Stroke remains a predominant cause of death and long-term disability among adults worldwide. Emerging evidence suggests that proteinopathies, characterized by the aggregation and accumulation of misfolded proteins, may play a significant role in the aftermath of stroke and the progression of neurodegenerative disorders. In this review, we explore preclinical and clinical research on key proteinopathies associated with stroke, including tau, Aβ (amyloid-β), TDP-43 (TAR DNA-binding protein 43), α-synuclein, and UCH-L1 (ubiquitin C-terminal hydrolase-L1).
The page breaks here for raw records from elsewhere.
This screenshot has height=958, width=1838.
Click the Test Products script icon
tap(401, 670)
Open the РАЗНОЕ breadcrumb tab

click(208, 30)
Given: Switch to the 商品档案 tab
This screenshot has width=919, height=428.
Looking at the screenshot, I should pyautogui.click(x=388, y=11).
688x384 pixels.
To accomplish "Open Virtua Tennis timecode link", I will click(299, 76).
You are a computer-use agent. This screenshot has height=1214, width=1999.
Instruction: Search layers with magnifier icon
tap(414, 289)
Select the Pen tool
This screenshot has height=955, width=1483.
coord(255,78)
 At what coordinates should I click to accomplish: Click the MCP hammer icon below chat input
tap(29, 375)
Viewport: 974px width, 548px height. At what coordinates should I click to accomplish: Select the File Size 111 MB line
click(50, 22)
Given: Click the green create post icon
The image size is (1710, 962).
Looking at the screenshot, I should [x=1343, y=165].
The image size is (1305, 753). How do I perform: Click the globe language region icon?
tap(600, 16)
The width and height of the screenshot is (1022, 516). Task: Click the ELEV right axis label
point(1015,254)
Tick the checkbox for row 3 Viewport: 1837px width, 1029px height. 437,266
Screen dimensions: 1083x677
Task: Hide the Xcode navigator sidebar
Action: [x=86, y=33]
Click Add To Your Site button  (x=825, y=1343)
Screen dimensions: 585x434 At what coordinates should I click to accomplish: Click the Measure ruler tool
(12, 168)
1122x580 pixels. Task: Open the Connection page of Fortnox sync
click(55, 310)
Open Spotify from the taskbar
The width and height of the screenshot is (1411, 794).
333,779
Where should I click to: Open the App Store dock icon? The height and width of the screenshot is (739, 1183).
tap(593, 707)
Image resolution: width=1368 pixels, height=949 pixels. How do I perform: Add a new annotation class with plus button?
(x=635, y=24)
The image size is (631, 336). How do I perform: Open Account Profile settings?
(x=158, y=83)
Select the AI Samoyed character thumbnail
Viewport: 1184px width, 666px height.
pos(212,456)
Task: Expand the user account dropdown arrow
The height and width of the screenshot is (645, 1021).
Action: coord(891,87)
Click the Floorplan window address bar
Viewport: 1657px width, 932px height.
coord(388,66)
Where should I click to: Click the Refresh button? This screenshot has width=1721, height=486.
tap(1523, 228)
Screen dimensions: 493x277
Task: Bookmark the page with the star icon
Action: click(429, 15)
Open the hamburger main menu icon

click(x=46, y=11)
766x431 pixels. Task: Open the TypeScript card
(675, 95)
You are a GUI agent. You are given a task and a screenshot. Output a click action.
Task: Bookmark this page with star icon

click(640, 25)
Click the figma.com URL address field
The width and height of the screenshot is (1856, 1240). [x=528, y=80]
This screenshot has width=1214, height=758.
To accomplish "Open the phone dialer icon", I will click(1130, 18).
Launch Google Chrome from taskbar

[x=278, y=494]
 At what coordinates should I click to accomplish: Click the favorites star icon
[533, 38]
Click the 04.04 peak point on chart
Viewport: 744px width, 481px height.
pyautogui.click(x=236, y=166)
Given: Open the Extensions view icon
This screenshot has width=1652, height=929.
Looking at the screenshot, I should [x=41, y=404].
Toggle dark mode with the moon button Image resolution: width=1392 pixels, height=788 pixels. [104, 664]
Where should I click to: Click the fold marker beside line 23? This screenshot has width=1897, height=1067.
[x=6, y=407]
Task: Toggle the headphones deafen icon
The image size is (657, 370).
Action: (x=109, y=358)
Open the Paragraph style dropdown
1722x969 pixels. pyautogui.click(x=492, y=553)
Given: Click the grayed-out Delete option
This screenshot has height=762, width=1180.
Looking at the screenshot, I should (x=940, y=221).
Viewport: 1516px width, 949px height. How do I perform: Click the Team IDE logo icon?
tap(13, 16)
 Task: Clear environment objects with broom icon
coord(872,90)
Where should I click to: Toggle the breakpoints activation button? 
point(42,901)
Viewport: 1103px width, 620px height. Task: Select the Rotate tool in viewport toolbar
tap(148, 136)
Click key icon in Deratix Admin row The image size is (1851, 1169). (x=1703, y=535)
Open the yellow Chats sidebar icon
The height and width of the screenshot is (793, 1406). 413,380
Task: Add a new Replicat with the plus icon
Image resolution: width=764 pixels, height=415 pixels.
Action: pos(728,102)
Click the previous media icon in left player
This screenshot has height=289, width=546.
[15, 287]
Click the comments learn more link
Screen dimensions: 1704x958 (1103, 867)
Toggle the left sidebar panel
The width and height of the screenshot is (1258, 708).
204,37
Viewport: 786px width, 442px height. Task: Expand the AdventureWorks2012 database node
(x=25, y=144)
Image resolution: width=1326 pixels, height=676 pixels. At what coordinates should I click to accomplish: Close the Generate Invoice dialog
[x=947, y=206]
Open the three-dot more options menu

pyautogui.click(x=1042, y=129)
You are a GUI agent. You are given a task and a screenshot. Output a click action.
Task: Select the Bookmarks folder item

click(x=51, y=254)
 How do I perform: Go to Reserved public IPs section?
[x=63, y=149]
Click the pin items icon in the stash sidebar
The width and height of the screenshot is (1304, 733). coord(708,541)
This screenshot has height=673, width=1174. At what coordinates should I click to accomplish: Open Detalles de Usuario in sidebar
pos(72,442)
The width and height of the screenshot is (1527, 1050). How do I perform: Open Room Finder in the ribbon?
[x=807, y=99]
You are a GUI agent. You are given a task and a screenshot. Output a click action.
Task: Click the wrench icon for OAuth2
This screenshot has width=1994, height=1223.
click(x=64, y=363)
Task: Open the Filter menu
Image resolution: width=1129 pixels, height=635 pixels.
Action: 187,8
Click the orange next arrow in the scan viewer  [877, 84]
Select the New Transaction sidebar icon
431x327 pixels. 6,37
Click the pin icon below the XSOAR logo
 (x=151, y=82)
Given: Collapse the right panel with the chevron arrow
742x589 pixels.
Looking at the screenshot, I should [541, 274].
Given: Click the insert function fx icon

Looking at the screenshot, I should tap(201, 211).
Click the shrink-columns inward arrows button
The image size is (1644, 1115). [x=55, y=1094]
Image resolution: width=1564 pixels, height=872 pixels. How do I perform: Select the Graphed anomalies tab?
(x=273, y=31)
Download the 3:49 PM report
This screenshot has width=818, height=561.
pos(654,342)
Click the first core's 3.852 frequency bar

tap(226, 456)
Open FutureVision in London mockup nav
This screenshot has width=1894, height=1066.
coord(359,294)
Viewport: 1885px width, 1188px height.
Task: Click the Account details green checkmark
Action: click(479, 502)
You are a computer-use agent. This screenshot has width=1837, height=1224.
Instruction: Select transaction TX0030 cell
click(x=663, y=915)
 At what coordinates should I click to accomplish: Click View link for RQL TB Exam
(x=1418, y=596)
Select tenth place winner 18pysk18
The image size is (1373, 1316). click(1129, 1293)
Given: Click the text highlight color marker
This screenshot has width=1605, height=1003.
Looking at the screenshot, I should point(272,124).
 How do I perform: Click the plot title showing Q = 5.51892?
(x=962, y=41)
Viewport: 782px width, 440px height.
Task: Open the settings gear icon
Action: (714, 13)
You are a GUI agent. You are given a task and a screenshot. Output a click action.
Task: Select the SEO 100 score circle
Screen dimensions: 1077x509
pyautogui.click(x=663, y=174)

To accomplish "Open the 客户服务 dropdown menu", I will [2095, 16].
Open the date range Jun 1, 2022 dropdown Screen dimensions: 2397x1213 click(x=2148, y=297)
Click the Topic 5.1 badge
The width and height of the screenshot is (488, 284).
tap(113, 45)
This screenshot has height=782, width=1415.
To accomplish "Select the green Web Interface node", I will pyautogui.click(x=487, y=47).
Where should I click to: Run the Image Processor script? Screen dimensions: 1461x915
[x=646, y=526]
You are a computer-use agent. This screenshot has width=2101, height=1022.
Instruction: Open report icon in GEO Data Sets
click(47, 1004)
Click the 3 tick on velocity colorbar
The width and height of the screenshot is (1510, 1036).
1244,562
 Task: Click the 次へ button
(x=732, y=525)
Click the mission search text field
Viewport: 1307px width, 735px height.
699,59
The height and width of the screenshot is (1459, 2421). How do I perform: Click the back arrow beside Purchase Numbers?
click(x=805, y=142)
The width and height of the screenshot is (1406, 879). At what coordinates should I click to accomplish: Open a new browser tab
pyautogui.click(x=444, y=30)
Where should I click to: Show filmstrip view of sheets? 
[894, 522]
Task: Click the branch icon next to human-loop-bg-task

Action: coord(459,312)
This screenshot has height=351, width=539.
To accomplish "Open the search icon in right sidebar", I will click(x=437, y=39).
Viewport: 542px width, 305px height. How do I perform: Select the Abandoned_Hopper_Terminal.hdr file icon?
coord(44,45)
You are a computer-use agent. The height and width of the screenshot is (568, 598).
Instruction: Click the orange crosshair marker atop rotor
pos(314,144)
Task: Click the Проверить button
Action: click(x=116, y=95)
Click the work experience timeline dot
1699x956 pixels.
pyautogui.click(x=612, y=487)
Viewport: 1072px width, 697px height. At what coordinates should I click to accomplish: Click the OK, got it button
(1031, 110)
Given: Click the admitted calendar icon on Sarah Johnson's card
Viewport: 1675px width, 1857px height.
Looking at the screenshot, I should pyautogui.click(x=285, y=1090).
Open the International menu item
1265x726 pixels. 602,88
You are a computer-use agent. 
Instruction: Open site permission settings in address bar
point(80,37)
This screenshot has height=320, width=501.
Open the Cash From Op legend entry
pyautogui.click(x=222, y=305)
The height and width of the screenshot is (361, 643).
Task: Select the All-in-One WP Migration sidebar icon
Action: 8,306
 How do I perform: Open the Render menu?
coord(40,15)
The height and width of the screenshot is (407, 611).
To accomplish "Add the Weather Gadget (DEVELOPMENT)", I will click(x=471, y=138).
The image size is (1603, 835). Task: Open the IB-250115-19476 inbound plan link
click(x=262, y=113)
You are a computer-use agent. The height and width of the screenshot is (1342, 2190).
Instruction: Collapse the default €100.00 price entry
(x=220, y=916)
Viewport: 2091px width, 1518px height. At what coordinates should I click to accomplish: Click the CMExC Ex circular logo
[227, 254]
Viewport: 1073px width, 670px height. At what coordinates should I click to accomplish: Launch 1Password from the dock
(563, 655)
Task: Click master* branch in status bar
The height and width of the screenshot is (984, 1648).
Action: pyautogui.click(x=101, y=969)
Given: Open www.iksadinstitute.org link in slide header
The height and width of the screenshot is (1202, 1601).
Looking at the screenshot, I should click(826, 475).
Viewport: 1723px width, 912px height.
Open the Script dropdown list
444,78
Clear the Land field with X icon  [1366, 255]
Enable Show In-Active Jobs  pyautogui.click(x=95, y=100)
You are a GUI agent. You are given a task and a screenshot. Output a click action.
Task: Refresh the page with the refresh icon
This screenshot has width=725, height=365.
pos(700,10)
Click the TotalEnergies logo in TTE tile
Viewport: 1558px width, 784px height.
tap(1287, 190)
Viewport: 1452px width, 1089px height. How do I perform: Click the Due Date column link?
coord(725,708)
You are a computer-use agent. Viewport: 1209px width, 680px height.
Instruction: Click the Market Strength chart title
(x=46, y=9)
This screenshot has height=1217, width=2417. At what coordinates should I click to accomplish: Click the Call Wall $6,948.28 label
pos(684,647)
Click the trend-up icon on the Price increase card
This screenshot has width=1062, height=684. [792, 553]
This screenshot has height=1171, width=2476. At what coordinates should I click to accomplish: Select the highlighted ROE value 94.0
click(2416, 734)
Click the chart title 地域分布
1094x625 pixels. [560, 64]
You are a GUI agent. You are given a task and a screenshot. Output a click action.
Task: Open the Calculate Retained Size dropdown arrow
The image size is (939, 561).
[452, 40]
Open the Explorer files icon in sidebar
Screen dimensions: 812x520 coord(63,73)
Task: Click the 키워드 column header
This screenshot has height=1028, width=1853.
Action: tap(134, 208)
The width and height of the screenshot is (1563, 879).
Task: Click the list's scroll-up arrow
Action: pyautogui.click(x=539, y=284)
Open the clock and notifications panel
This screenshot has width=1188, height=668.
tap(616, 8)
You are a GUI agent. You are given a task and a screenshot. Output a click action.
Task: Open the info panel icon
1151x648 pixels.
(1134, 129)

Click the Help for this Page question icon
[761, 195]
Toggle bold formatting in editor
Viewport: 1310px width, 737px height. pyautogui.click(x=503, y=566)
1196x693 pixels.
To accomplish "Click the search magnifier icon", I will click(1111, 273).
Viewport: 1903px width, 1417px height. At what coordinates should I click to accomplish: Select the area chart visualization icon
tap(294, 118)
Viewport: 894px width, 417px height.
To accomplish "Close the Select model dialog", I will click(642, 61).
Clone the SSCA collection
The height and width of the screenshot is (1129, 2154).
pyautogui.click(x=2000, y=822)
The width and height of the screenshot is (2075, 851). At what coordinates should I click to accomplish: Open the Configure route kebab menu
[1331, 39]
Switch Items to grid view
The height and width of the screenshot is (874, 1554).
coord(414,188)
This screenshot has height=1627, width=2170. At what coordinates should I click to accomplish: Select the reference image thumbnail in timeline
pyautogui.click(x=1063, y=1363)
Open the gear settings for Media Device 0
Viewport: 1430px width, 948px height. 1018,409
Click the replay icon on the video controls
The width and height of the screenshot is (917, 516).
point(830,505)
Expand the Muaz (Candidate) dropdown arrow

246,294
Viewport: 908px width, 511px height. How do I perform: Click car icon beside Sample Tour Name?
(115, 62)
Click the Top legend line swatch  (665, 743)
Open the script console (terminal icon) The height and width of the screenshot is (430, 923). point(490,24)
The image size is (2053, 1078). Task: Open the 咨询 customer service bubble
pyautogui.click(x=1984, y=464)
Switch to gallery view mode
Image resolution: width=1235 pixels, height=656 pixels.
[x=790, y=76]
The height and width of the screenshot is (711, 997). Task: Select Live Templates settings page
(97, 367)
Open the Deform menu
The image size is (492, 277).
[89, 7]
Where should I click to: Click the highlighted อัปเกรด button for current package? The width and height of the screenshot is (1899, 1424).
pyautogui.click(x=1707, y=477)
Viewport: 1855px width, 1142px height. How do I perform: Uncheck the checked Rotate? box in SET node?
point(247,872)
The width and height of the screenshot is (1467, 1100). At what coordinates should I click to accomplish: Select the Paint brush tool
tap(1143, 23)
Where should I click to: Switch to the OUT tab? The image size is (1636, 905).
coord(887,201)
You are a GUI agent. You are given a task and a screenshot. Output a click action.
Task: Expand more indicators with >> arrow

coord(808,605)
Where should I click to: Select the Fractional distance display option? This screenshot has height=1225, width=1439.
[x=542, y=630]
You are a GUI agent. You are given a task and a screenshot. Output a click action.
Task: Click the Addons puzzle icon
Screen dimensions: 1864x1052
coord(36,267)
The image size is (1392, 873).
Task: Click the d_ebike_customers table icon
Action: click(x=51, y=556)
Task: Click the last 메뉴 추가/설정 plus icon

We focus on their potential as biomarkers for recovery management and as novel treatment targets that may enhance neuronal repair and mitigate secondary neurodegeneration. The involvement of these proteinopathies in various aspects of stroke, including neuroinflammation, oxidative stress, neuronal damage, and vascular dysfunction, underscores their potential. However, further investigations are essential to validate the clinical utility of these biomarkers, elucidate the mechanisms connecting proteinopathies to poststroke neurodegeneration, and develop targeted interventions. Identifying specific protein signatures associated with stroke outcomes could facilitate the advancement of precision medicine tailored to individual patient needs, significantly enhancing the quality of life for stroke survivors.